Ketentuan Tugas ->
Tolong jawab berdasarkan teks sumber berikut: menurut Milena Ansari dari Addameer, berapa rata-rata penangkapan per hari di Tepi Barat yang diduduki sejak enam tahanan membobol penjara Gilboa?

Israel Tangkap Ratusan Warga Palestina Setelah Pembobolan Penjara
Pasukan Israel telah menahan puluhan warga Palestina dalam beberapa hari terakhir, akibat malu karena enam orang tahanan Palstina berhasil membobol penjara penjara Gilboa yang memiliki keamanan paling tinggi di Israel.
Menurut angka dari Departemen Urusan Negosiasi PLO dan organisasi tahanan Palestina Addameer, lebih dari 100 warga Palestina telah ditangkap sejak enam tahanan Palestina terkenal melarikan diri dari penjara Gilboa di Israel utara pada 6 September.
“Kami telah mendokumentasikan rata-rata 14 penangkapan per hari di Tepi Barat yang diduduki sejak, sejak enam tahanan berhasil membobol penjara Gilboa,” kata Milena Ansari dari Addameer seperti dikutip Al Jazeera. “Ini tidak termasuk orang-orang Palestina yang ditangkap di Israel.”
Keenam pelarian itu sekarang telah ditangkap dan kembali ke tahanan Israel setelah dua orang Palestina terakhir menyerah kepada pasukan di kota Jenin pada hari Minggu pagi.
Ketika memburu para pelarian, pasukan Israel melakukan serangan kepada para anggota keluarga pelarian di daerah Jenin, yang sudah bergolak, menangkap, menyiksa dan menginterogasi mereka sebelum dilepaskan lagi. Penangkapan dan penggerebekan juga difokuskan di Ramallah, Hebron, Nablus dan desa-desa sekitarnya.
Menangkap anak-anak
Sejumlah anak Palestina juga ditangkapi dalam gelombang penangkapan terbaru. Mustafa Amira yang berusia tiga belas tahun, dari kota Nilin dekat Ramallah, ditangkap oleh tentara Israel pekan lalu ketika dia berada di tanah desa dekat tembok pemisah yang dibangun oleh Israel untuk memisahkan daerah itu dari pemukiman.
Ayahnya, Khalil Amira menceritakan bahwa Mustafa dan sepupunya Muhammad, 15, ditangkap dan dipukuli oleh sekitar 10 tentara Israel dan ditahan semalam oleh polisi Israel tanpa diberi makanan dan minum.
“Dia diseret ke tanah oleh tentara sebelum diserahkan ke polisi yang menginterogasinya selama berjam-jam,” kata Khalil Amira, sambil menunjukkan foto Mustafa dengan mata bengkak dan memar dan luka di wajahnya.
“Mengapa begitu banyak tentara bersenjata lengkap harus memukuli seorang anak? Jika anak-anak itu dianggap melanggar, mengapa mereka tidak menanganinya secara hukum dan mengajukan tuntutan?”

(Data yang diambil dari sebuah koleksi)

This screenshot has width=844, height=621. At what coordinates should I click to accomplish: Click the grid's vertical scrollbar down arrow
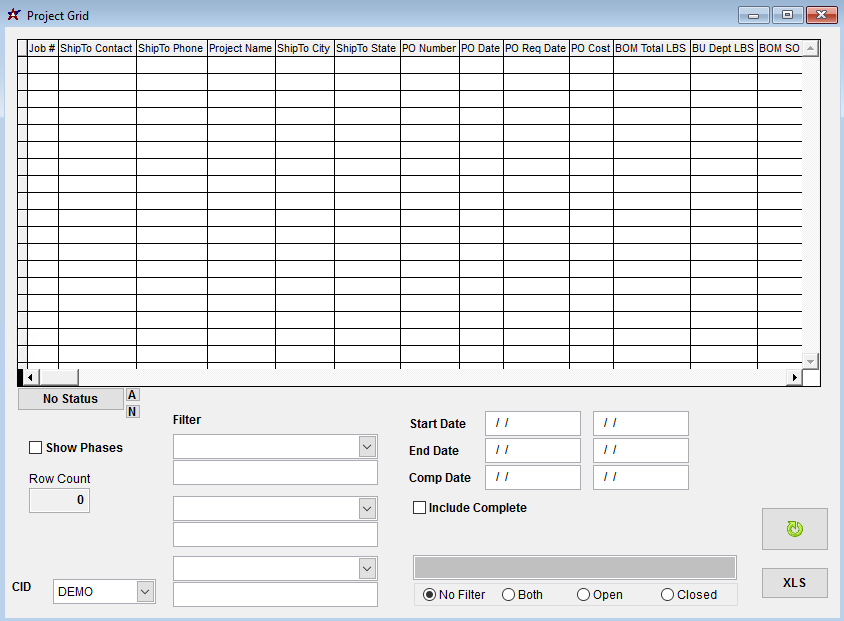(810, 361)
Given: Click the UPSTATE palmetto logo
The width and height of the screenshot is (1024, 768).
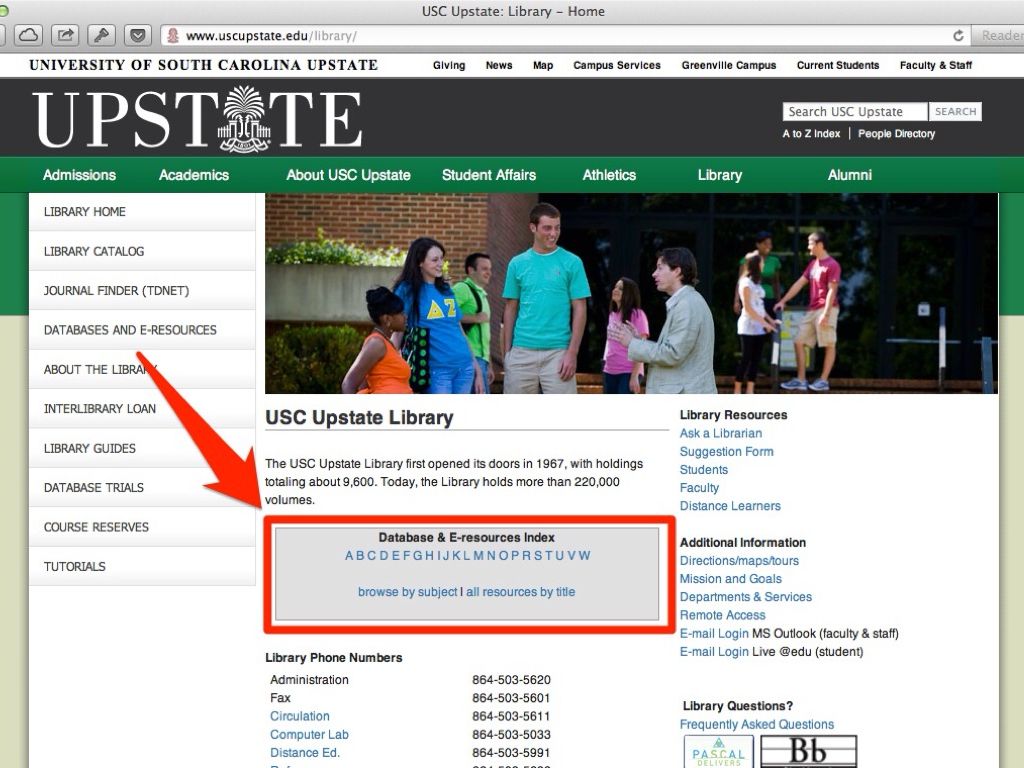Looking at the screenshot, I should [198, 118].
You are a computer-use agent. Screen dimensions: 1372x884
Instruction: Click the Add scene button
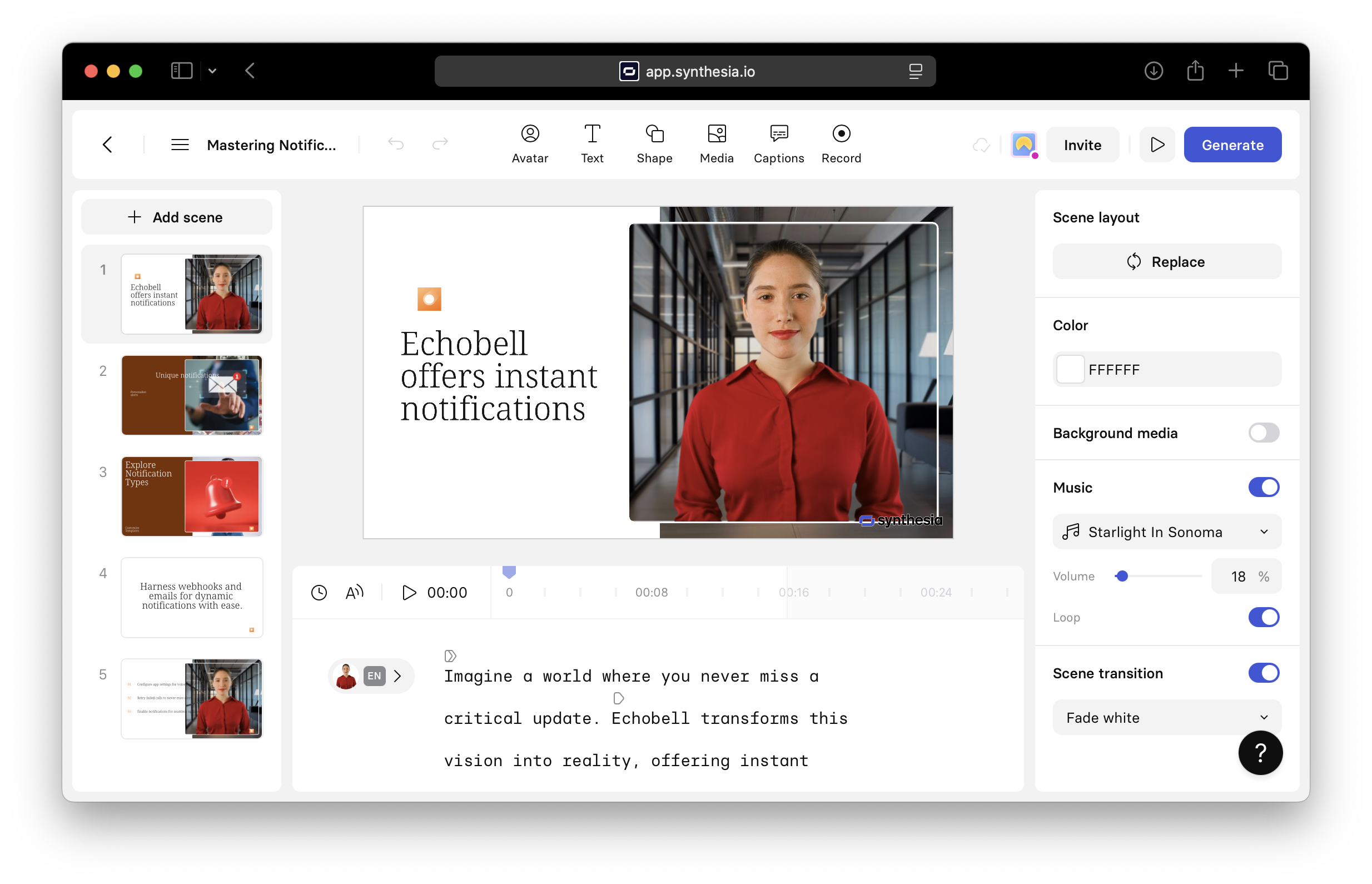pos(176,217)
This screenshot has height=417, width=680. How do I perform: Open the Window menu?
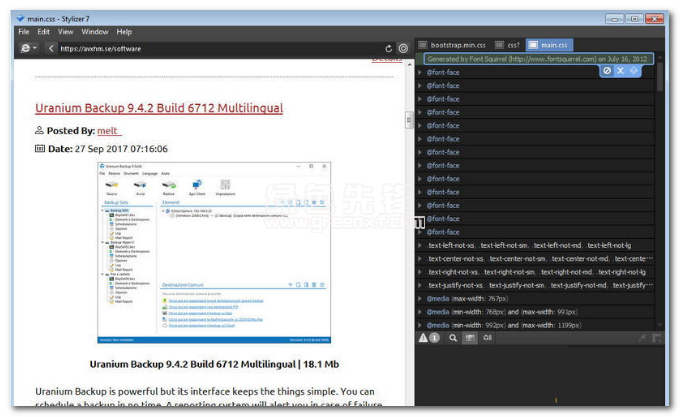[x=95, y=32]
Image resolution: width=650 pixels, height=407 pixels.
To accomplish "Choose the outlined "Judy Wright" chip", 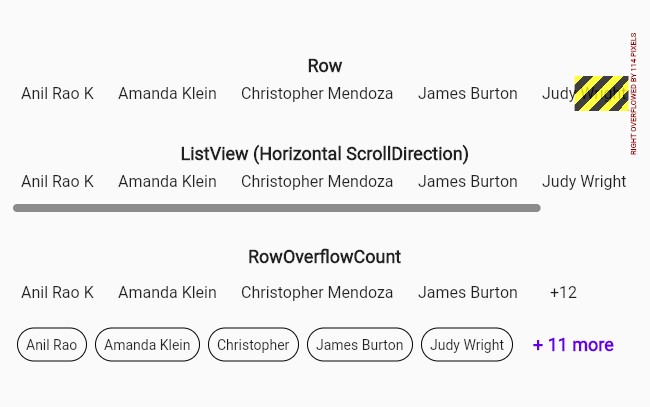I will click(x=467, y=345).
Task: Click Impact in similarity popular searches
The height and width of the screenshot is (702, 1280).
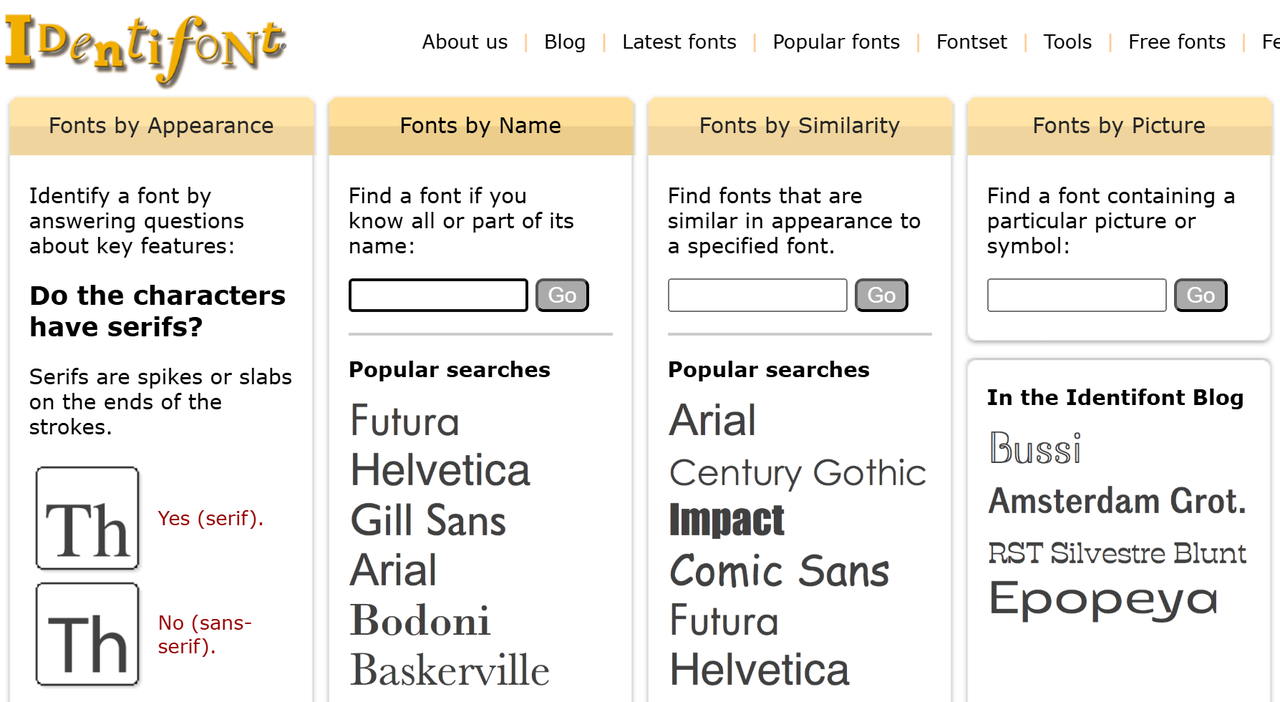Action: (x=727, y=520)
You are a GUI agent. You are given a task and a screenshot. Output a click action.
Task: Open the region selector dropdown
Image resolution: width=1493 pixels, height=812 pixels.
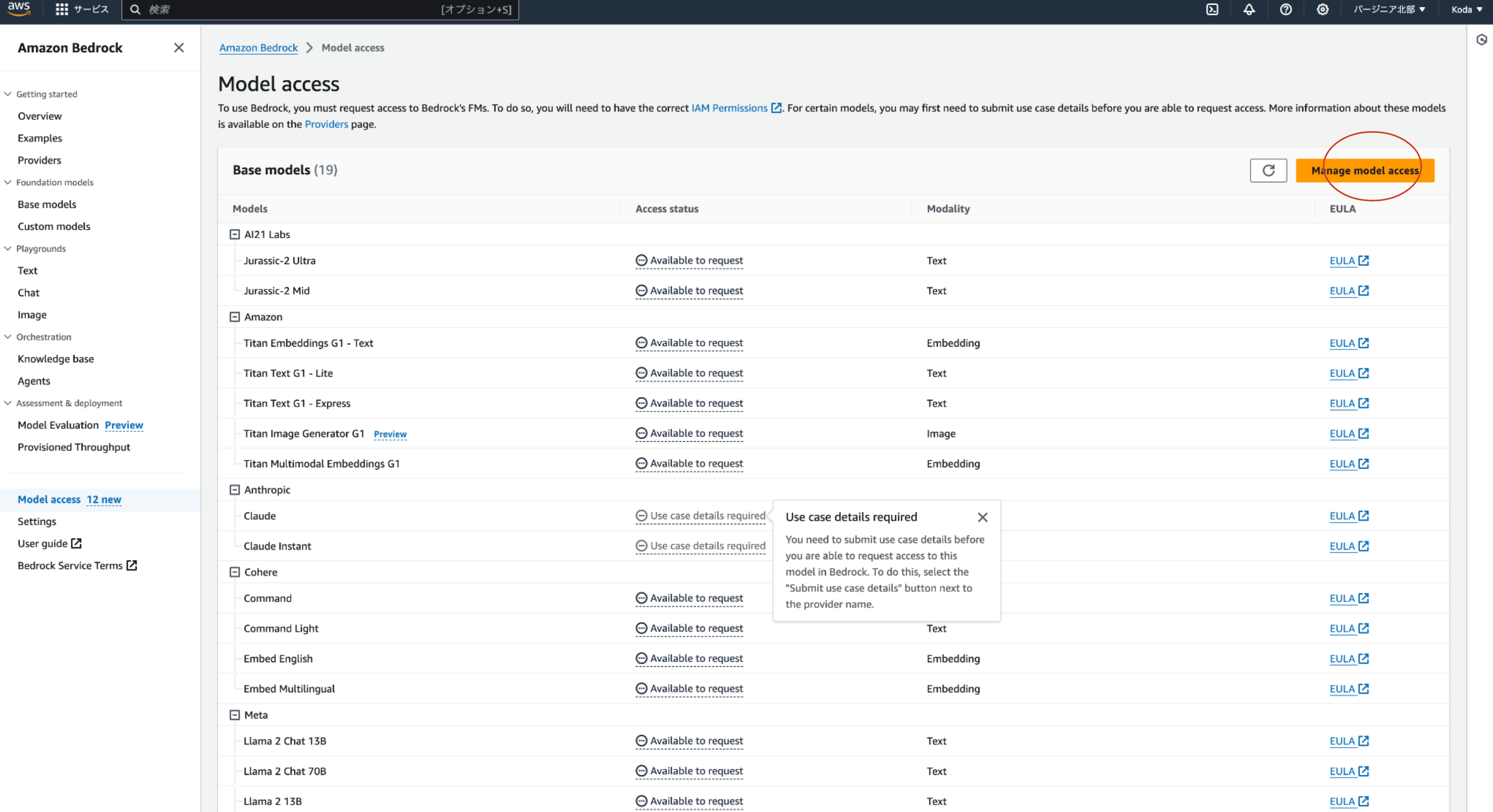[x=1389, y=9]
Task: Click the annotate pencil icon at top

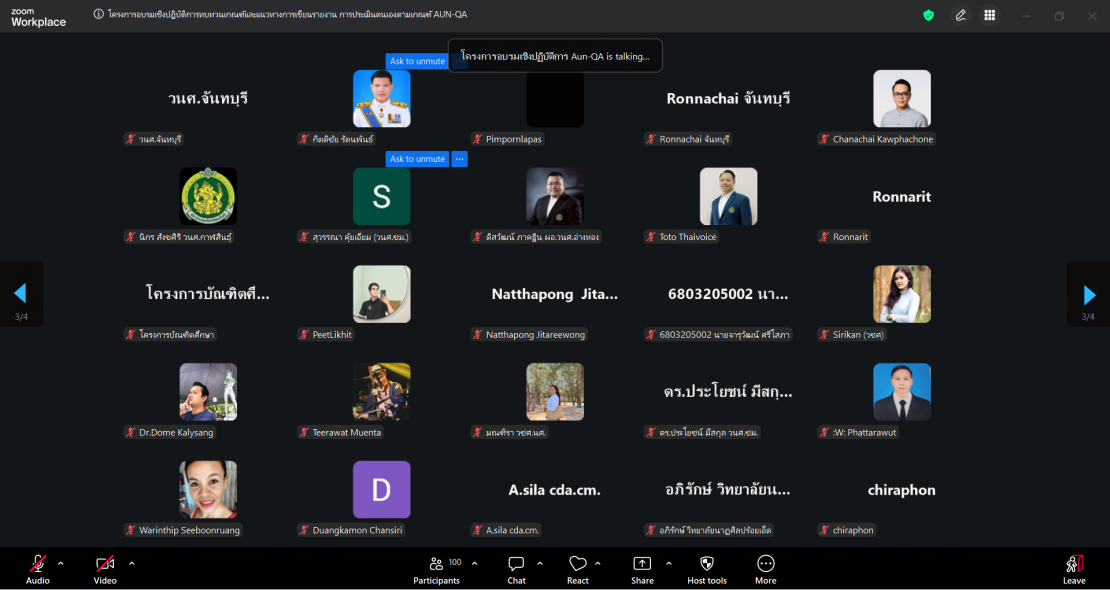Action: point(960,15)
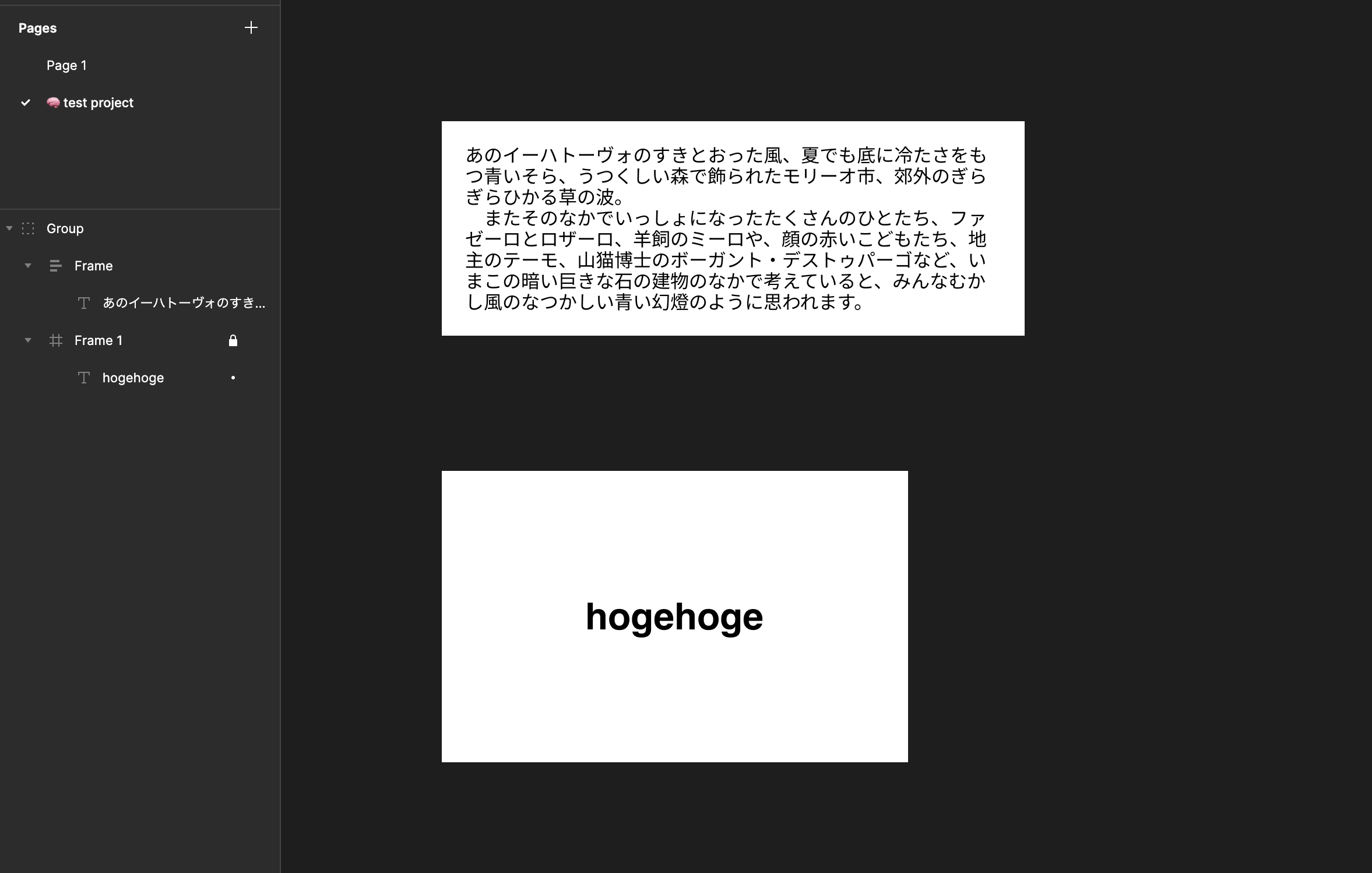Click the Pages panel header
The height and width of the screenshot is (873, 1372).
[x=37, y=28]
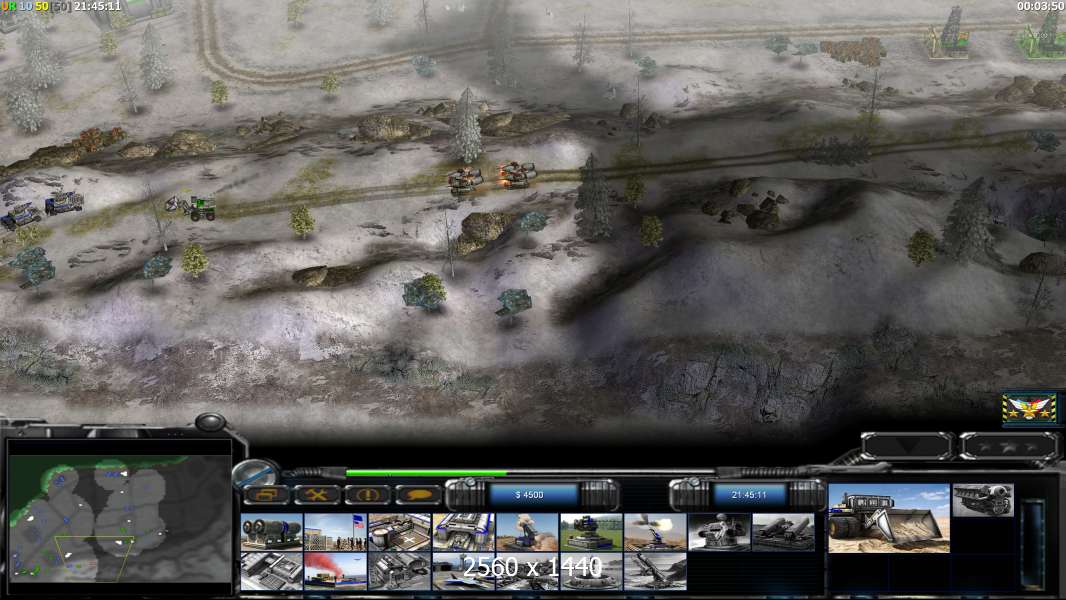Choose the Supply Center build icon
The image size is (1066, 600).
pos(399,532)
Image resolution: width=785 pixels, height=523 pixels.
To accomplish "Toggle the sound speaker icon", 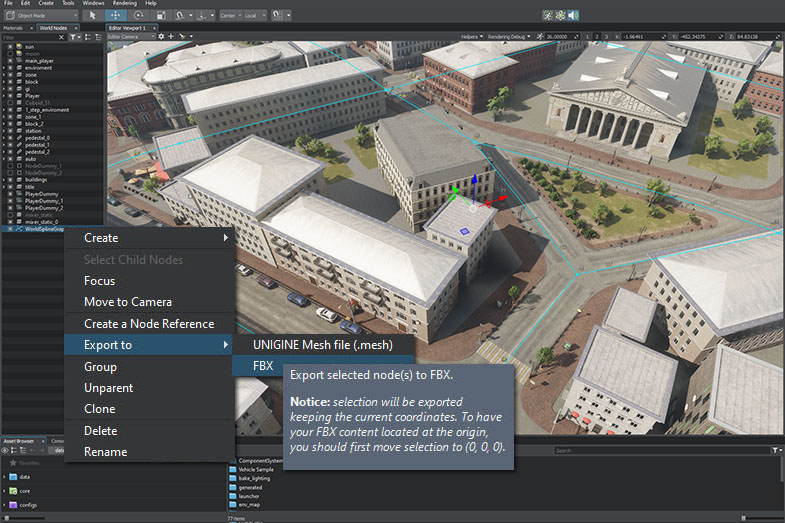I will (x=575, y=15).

Jawaban Latihan ->
Rata-rata 14 penangkapan per hari.